Short jokes

Short jokes

Momma

Yo momma so fat, I asked her to save me a seat, so she sat down and she saved 10, and one by one the legs started popping off.

Mom

Your mom is so fat, she brought a spoon to the Super Bowl.

Mouth

What do you call Scooby Doo with a blunt in his mouth? Scooby Dooby.

Stephen Hawking

What happens to Stephen Hawking when he logs in to his account on Google when it says, "I am not a robot?"

Condom

Dad: Honey!

Mom: What?

Dad: All of the broken condoms are on the bed.

Mom: WHAT!?

Children: *staring*

Milk

The reason your dad never came back with the milk is 'cause he ran 88 mph downhill.

Drug

D.A.R.E. Lion Mascot: Don't take drugs kids!

Me: My therapist says I need those to live.

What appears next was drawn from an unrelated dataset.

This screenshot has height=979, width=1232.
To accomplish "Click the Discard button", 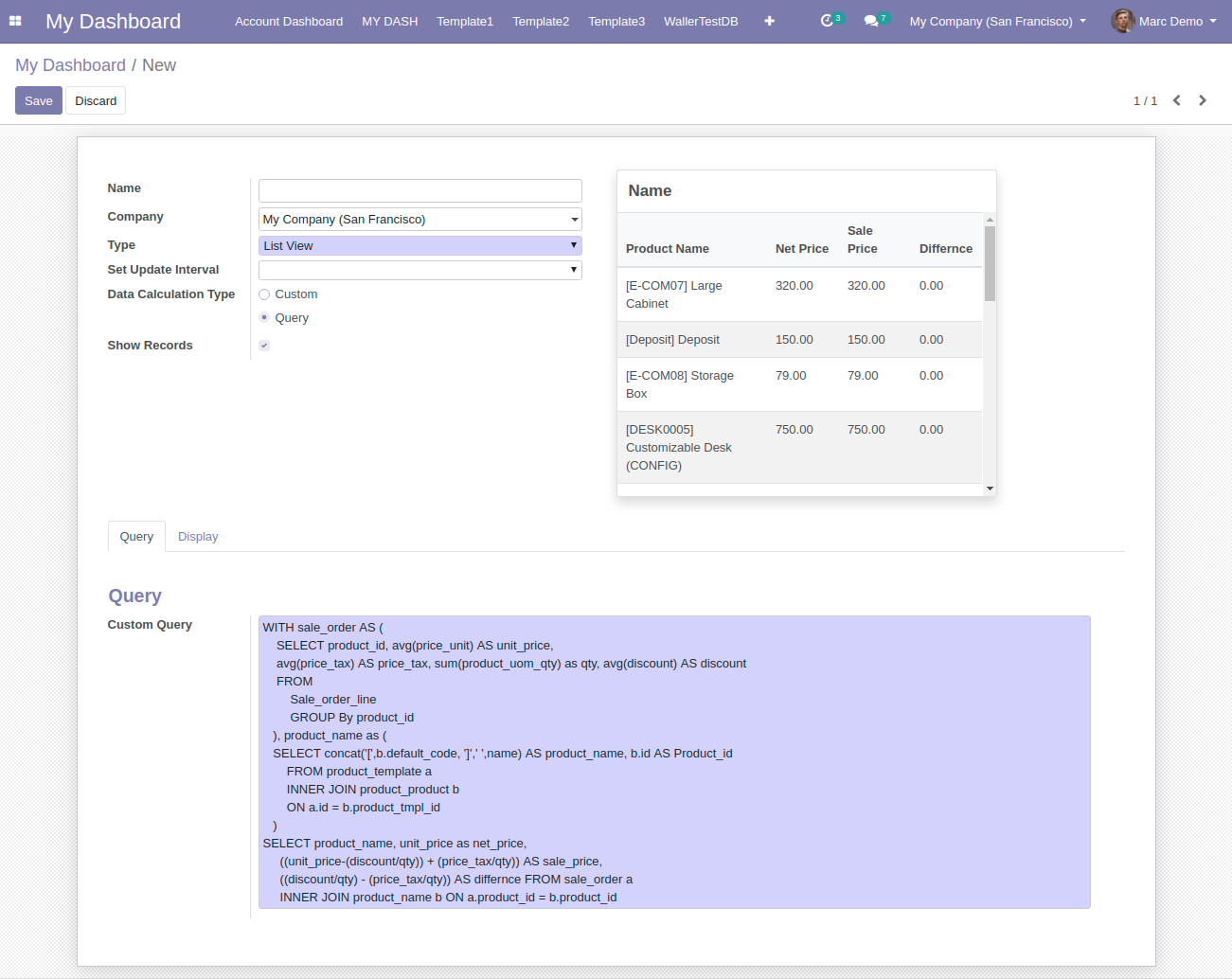I will point(96,101).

D.A.R.E. Lion Mascot: _escorts to school counselor_

Morgue

Mom: “Guess where I’m taking you, son!”

Son: “To the playground?”

Mom: “No, to the morgue.”

Card

I got carded at a liquor store, and my Blockbuster card accidentally fell out. The cashier said, "Never mind."

Intruder

When a 68 year old teacher says: "I am going to tackle an intruder if I have to!"

Me: "Oh hell nah"

Face

I saw your license. It said you're 15.

I checked your face. It says you're 50.